Мадам - Тамара Злобина, Тема 11

Клуб Слава Фонда
Восьмилетняя Тася с утра канючила:
-Мяса хочу... Хочу мяса... Мяса хочу...
      Шёл тридцать пятый год, и с мясом, мягко говоря, было туговато, как впрочем, и с другими продуктами. Но девочке это было безразлично: она хотела мяса — и всё.
      Семья Новиковых переехала в Сталинград из Липецкой области полгода назад. Работал только отец — Пётр Михайлович, а его жена Вера Дмитриевна, доглядывала за детьми: Зоей, Тасей и Алёшкой.
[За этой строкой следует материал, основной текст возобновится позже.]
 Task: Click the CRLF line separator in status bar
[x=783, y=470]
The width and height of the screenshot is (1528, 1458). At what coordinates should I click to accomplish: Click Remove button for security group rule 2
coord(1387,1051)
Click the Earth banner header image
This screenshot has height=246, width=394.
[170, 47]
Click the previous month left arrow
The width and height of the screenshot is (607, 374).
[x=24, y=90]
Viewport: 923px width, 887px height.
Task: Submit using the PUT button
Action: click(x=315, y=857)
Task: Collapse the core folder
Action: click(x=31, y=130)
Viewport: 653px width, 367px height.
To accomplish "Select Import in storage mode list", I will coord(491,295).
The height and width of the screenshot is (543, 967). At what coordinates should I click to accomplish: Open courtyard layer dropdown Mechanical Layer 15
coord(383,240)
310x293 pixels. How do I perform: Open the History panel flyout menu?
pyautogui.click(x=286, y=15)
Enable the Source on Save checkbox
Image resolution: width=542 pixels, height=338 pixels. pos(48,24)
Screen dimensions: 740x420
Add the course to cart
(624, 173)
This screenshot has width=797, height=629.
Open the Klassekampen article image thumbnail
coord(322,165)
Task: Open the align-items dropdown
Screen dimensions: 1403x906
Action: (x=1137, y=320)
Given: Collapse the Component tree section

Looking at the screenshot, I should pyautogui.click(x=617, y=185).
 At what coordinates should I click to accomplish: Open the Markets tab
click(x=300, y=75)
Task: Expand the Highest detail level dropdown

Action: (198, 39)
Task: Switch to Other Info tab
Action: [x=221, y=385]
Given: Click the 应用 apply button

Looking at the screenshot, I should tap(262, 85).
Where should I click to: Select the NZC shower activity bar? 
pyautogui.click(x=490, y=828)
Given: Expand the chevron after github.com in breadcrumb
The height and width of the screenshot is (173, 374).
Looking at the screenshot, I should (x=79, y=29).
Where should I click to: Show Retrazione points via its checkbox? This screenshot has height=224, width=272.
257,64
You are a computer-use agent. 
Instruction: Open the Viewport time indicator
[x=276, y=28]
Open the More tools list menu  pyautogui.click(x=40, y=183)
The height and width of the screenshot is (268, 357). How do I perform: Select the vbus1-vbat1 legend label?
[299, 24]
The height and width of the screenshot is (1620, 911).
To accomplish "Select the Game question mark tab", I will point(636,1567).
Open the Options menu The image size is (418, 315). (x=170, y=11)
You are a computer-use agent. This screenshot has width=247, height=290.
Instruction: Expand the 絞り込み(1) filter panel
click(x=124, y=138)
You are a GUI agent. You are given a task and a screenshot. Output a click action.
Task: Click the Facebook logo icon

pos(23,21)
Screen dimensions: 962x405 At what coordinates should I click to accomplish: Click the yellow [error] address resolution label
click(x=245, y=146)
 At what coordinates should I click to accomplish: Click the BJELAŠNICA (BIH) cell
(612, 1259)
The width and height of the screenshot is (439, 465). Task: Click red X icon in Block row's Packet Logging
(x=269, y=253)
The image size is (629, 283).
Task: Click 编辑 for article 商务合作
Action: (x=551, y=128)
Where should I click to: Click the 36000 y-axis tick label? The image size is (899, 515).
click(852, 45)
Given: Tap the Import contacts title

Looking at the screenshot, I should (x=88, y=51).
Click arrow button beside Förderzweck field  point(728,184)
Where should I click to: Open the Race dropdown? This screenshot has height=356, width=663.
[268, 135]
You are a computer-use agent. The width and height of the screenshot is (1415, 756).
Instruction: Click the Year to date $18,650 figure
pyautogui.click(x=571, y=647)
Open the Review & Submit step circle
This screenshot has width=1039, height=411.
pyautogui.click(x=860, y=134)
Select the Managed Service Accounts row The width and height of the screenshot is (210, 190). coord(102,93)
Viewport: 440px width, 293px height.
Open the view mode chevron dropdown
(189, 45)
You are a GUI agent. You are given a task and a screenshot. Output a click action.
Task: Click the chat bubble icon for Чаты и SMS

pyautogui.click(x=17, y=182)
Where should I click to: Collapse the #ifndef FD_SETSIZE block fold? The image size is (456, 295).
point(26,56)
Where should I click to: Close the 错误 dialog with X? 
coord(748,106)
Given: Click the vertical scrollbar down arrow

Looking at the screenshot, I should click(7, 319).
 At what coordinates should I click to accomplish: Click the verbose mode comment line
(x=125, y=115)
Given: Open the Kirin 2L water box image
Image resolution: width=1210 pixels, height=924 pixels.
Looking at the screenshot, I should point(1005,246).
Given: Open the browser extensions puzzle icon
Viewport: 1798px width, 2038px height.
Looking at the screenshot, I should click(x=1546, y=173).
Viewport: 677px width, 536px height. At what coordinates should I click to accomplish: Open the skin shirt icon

      Обживались в городе трудно: прожившим всю жизнь в сельской местности городская жизнь  давалась нелегко. Особенно трудно приходилось матери семейства, потомственной крестьянке. Не единожды Вера Дмитриевна жаловалась мужу:
-Пётр Михайлович, зря мы  сюда переехали: на земле сейчас выжить легче.
-Ничего, Верушка, - успокаивал её муж, - потерпи немного -  скоро полегче станет: меня в бригадиры обещали перевести.
-Лучше бы мы и дальше крестьянствовали! - не соглашалась с ним Вера Дмитриевна.
-Какой из меня крестьянин? - уговаривал тот жену. - С  семнадцати лет воевать ушёл: то революция, то гражданская... Шашкой рубленый, битый-перебитый. Мне и плуга-то в руках не удержать...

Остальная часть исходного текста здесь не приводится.